Afterwards, Marcia cherished that sentence among memory's dearest treasures. It seemed as though it meant that she had fulfilled her stepmother's first command, given on the night when her father brought home their new mother.

Then the flowers were thrown upon the pavement, to make it bright for the bride. She was handed into the coach behind the white-haired negro coachman, and by his side Kate's fine new hair trunk. Ah! That was a bitter touch! Kate's trunk! Kate's things! Kate's husband! If it had only been her own little moth-eaten trunk that had belonged to her mother, and filled with her own things--and if he had only been her own husband! Yet she wanted no other than David--only if he could have been her David!

Then Madam Schuyler, her heart still troubled about Marcia, stepped down and whispered: "David, you will remember she is young. You will deal gently with her?"

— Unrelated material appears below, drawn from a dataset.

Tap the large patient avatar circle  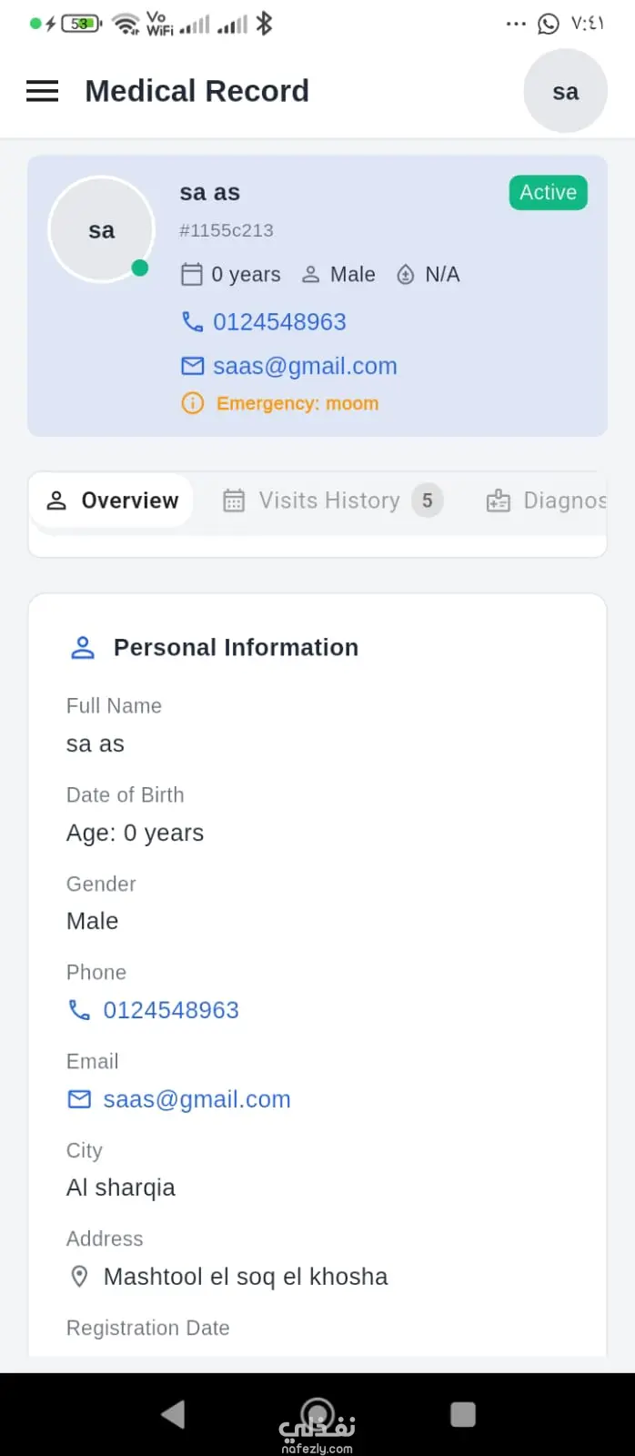(x=101, y=229)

Gravely David bent his head and answered: "I will remember. She shall not be troubled. I will care for her as I would care for my own sister." And Madam Schuyler turned away half satisfied. After all, was that what woman wanted? Would she have been satisfied to have been cared for as a sister?

Then gravely, with his eyes half unseeing her, the father kissed his daughter good-bye, David got into the coach, the door was slammed shut, and the white horses arched their necks and stepped away, amid a shower of rice and slippers.